■ **Exercise description**
Copy the records below word for word. Stop after the line that contains "Contact (56, 116)".

■ **Supplied records**
- Opening Delimiter -
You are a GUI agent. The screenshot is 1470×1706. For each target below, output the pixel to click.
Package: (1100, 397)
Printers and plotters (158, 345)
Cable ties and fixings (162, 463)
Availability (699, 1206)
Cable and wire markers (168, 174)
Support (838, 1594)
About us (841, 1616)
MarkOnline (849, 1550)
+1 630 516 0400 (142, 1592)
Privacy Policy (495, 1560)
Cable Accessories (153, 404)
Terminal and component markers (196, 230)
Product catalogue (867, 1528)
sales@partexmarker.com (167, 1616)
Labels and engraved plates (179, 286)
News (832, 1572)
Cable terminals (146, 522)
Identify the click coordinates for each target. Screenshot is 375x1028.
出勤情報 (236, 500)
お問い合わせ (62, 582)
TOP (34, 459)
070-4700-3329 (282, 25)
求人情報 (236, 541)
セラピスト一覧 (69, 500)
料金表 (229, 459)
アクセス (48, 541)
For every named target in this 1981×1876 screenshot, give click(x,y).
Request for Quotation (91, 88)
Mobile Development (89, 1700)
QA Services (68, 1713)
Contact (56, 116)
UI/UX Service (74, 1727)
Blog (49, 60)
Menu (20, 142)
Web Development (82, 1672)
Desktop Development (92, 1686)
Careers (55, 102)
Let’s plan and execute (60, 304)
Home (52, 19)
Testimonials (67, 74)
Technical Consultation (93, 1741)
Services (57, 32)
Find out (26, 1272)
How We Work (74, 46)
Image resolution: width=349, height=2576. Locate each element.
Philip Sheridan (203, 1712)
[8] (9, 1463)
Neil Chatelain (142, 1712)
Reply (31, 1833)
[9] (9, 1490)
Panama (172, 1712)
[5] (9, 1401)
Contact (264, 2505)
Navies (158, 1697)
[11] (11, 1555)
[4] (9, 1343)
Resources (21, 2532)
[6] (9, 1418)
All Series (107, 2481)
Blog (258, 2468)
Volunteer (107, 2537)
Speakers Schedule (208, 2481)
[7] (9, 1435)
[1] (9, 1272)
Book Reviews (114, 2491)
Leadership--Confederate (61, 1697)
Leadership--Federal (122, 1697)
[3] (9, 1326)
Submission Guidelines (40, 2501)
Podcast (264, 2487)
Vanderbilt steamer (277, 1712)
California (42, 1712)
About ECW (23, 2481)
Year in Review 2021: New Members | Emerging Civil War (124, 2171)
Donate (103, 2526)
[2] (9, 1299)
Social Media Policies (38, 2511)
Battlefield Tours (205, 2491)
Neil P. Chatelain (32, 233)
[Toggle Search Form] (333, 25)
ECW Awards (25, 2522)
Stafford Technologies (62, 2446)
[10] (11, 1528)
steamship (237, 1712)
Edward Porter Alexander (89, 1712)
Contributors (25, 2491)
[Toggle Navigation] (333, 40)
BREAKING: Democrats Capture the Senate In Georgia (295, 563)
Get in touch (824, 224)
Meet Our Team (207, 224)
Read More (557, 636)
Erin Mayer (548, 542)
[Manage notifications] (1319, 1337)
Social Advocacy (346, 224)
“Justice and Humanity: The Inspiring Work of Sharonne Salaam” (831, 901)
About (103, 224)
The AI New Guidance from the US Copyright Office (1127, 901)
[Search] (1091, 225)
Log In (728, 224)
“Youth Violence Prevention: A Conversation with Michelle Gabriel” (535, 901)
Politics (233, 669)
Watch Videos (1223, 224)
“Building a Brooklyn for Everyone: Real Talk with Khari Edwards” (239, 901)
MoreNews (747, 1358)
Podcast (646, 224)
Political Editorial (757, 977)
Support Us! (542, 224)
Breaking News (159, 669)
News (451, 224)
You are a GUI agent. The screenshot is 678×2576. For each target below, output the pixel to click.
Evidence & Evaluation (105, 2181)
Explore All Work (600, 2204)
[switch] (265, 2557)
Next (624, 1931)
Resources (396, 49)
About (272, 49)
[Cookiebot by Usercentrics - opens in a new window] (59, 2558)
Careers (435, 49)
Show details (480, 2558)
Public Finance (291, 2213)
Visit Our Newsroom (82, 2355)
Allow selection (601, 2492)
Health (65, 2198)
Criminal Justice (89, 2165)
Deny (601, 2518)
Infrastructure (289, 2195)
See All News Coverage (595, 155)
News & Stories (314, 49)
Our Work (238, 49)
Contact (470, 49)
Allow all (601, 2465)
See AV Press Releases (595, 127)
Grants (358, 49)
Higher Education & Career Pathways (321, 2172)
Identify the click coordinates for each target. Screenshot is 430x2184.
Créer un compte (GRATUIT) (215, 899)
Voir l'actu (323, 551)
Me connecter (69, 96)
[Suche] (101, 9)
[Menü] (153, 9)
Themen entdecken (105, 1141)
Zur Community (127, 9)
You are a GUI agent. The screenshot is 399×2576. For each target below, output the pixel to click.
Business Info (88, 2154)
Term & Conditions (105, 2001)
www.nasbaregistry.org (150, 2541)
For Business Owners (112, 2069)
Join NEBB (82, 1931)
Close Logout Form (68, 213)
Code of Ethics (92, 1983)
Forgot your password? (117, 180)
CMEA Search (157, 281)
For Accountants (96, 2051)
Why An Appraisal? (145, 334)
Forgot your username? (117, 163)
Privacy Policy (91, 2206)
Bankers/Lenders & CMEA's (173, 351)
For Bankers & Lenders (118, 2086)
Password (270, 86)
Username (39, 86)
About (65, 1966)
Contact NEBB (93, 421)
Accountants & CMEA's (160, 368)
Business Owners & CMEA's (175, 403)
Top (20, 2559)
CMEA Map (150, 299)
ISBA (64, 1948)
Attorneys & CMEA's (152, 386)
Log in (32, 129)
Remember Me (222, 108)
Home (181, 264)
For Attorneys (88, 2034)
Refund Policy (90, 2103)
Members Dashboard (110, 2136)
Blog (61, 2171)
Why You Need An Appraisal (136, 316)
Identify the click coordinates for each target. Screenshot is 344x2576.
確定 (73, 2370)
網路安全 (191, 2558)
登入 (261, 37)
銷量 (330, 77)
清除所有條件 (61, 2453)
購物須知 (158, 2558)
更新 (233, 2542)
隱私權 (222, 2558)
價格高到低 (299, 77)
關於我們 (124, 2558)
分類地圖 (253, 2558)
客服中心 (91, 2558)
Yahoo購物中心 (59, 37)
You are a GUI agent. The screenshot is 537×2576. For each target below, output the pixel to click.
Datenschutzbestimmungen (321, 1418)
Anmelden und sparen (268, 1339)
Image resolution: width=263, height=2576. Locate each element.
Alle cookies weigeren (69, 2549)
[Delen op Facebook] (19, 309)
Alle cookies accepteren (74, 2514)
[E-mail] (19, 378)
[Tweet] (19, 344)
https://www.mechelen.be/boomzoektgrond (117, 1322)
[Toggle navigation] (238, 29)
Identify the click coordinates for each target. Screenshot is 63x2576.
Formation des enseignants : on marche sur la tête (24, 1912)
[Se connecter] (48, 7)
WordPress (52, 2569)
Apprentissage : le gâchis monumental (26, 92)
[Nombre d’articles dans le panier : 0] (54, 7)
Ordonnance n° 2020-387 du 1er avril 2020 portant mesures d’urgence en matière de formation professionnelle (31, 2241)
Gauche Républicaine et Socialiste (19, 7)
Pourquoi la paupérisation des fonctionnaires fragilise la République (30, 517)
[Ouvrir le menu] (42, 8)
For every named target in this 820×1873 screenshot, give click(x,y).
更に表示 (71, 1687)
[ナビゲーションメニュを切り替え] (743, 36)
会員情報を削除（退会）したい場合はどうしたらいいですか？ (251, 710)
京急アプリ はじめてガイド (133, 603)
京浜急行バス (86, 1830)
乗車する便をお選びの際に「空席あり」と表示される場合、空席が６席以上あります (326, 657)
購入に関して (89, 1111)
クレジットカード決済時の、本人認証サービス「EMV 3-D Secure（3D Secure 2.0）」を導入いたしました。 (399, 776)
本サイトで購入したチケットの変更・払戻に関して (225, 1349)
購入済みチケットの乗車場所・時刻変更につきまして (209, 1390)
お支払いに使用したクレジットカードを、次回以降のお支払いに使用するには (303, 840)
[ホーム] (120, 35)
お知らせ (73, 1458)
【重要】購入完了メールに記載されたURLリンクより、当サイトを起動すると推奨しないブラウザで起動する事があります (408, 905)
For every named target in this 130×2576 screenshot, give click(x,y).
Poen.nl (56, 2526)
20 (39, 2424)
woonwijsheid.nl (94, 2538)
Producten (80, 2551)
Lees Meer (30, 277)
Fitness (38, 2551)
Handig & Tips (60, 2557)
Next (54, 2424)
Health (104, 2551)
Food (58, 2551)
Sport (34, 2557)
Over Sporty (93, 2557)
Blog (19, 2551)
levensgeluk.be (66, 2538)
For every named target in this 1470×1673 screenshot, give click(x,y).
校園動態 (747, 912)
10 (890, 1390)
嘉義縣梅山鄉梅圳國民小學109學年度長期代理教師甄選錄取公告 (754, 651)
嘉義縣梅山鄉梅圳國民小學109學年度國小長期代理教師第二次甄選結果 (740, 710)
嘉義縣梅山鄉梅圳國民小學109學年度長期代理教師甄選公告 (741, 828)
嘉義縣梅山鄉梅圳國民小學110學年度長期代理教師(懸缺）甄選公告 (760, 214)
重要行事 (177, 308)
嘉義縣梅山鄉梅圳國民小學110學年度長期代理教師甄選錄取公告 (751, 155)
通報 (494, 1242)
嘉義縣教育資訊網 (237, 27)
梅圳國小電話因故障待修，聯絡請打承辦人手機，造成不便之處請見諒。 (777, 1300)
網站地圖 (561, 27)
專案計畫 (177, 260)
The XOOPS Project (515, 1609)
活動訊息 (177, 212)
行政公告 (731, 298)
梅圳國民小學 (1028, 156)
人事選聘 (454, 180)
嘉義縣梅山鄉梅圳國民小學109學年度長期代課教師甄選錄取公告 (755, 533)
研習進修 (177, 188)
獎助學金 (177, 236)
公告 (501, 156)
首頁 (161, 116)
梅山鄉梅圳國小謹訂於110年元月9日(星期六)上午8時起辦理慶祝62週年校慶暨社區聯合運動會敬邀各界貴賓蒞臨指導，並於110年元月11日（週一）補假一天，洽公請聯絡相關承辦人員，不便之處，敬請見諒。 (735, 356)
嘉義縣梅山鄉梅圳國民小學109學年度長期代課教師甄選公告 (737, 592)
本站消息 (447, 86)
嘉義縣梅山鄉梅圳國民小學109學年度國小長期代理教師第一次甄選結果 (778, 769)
- Closing Delimiter -
■ **Solution to this problem**
You are a GUI agent. The screenshot is 1470×1706. For each target below, output the pixel to click.
Package: (1100, 397)
Printers and plotters (158, 345)
Cable ties and fixings (162, 463)
Availability (699, 1206)
Cable and wire markers (168, 174)
Support (838, 1594)
About us (841, 1616)
MarkOnline (849, 1550)
+1 630 516 0400 (142, 1592)
Privacy Policy (495, 1560)
Cable Accessories (153, 404)
Terminal and component markers (196, 230)
Product catalogue (867, 1528)
sales@partexmarker.com (167, 1616)
Labels and engraved plates (179, 286)
News (832, 1572)
Cable terminals (146, 522)
Identify the click coordinates for each target. Screenshot is 375x1028.
出勤情報 (236, 500)
お問い合わせ (62, 582)
TOP (34, 459)
070-4700-3329 (282, 25)
求人情報 (236, 541)
セラピスト一覧 (69, 500)
料金表 (229, 459)
アクセス (48, 541)
For every named target in this 1981×1876 screenshot, give click(x,y).
Request for Quotation (91, 88)
Mobile Development (89, 1700)
QA Services (68, 1713)
Contact (56, 116)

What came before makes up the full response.